UMA telecon 2013-01-03

UMA telecon 2013-01-03

Date and Time

  • Focus meeting on Thursday, 3 Jan 2013, at 9am PT (time chart) – technical, educational
    • Skype: +99051000000481
    • US: +1-805-309-2350 (other international dial-in lines available) | Room Code: 178-2540

Agenda

  • Report from latest spec editing sessions and prioritization of open issues
    • AS configuration data refactoring: discuss latest proposal
    • Token introspection profiling: discuss Justin's input
    • Review list of breaking changes
  • Security considerations/threat model review and planning
  • Plan terminology changeover in other UMA publications
    • Binding Obligations
    • Circle graphic
    • Use cases and case studies
    • Other
  • AOB

Minutes

Report from latest spec editing sessions and prioritization of open issues

Links: core spec, resource set registration spec, token introspection spec, config data proposal, breaking changes 

  • AS configuration data refactoring: discuss latest proposal
  • Token introspection profiling: discuss Justin's input
  • Review list of breaking changes

Justin joined us to explain his token introspection spec. It separates out a unique token introspection endpoint, vs. the Paul Madsen/Bryan Campbell draft that conflates endpoints and creates a new grant type. He's already using the spec for a couple of use cases. His design reflects experience from AOL's token introspection pattern and the UMA pattern as well. He's trying to factor out common metadata. George asks what about token content data, not just metadata? The intent is to just extend the JSON structure in the response in the normal way. One of MITRE's research groups is working on a sophisticated authorization engine, which is going to have an introspection endpoint. It will be handed the user's ID token, and will return the current user state. It will use a system-wide access token as the credential for the protected endpoint.

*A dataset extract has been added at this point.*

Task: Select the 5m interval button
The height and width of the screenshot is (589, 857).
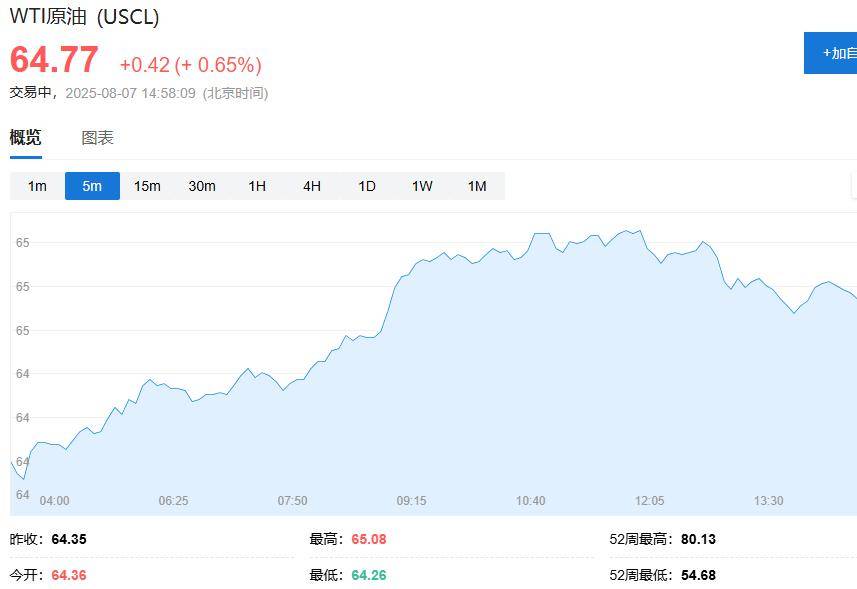Action: click(92, 186)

The metadata will probably be renamed along the lines of the new JOSE and JWT work, e.g. "user_id" goes to "sub" for subject. The client_id would be interesting if what it means is the client that originally presented this token. The audience would be interesting if it's used for constraining who the token can be passed on to, in chaining use cases. The driving use case is for the RS to use this endpoint, not the client, though maybe the latter would be interesting too.

The attempt to incorporate a normative reference to, and profiling of, the token introspection spec from UMA tries to pick and choose which metadata to use. Is it reasonable for UMA to just be silent on any metadata it doesn't see a need for now, to enable further profiling and even "tunneling" vanilla OAuth on top of UMA flows. The scope metadata in particular could be interesting for the latter. In an OAuth-enabled ecosystem that is only partially UMA-enabled, you could count on using the scope member in the normal way.

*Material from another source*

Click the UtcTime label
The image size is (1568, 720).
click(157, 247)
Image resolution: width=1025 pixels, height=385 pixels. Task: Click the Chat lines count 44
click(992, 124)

George suggests that Justin's spec make clear that any metadata members that appear MUST reflect the token's content.

Consensus: We'll remove our "constraints" on the standard metadata, and allow others to profile these details on top if they want.

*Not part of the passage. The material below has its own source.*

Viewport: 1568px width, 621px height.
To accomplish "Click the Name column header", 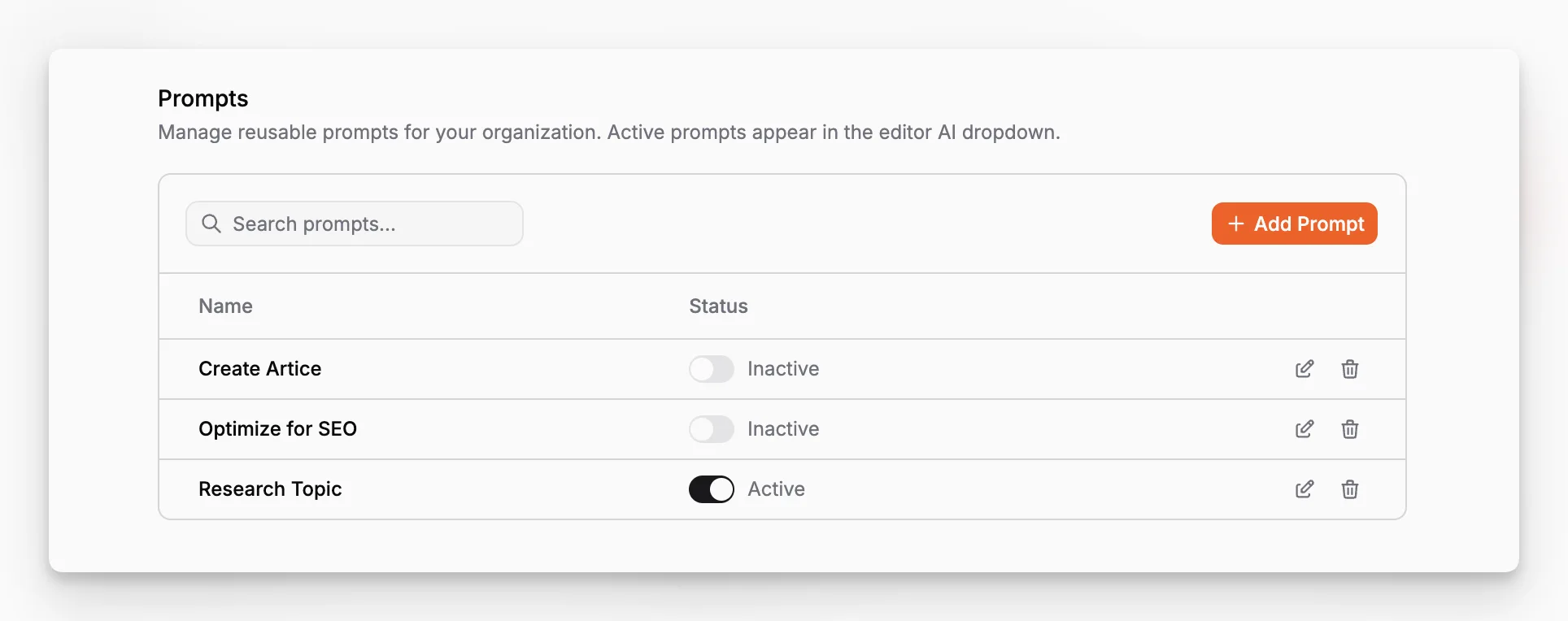I will (226, 306).
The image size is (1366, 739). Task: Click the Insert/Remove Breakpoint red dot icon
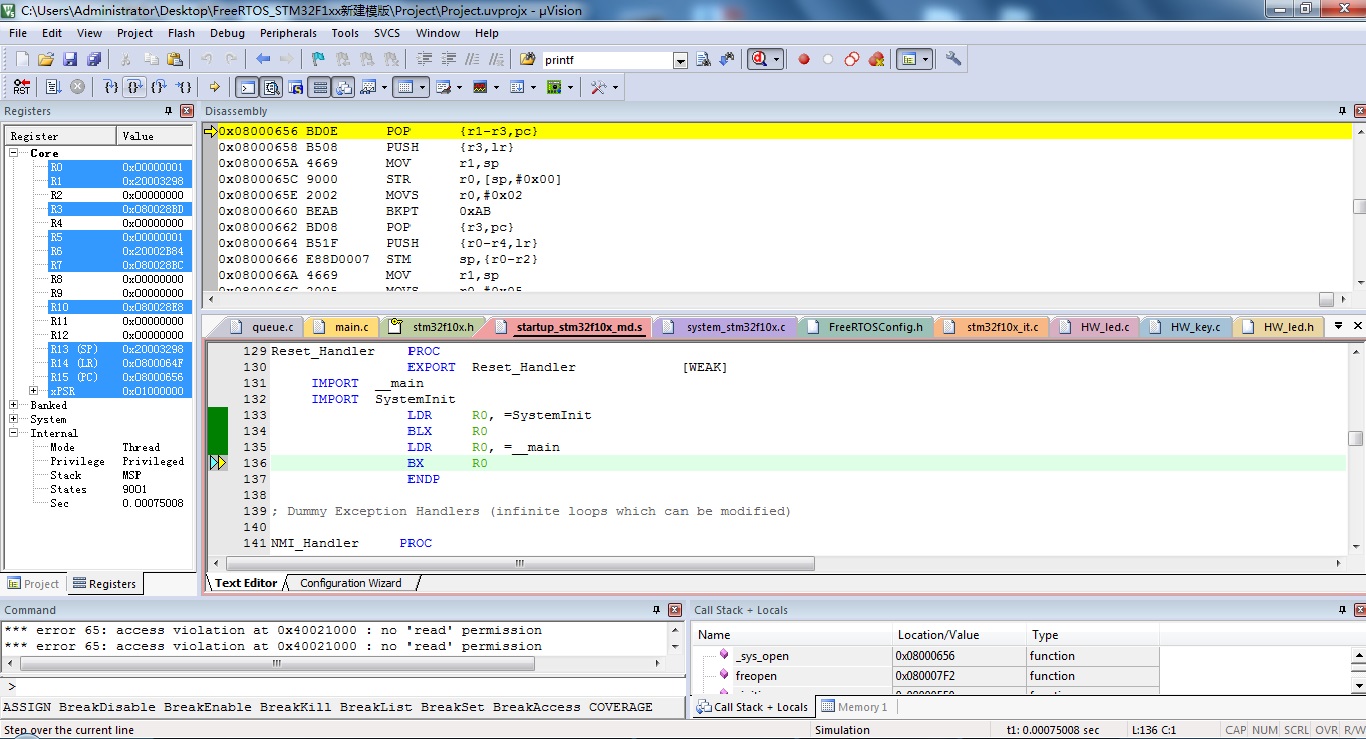[x=803, y=60]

Regarding our removal of the resource set ID and host ID in the request, it appears that host ID is superfluous because the PAT is sufficiently identifying of the RS. Consensus: Let's remove it. Given that UMA could have lots of different RPT profiles, some of which make UMA act more like XACML in its PDP/PEP functional separation, it would be handy to allow the RS to provide additional authorization context (such as the client's IP address) as a kind of "advice". However, does this overload the function of simple token introspection? Or is this fair game in terms of interpreting the "token contents" as being highly volatile, variable, and dynamic? It seems we're in agreement on this point. George suggests that Justin add a specific allowance for additional input parameters in his spec. Is a resource set ID common enough to be included (even if optionally) in Justin's spec directly? The OAuth Resource Set Registration spec defines an identifier format, and some other projects are already using URIs for this. George thinks it's warranted to add it to the generic spec, and for now we can remain silent on whetherh to use it or not.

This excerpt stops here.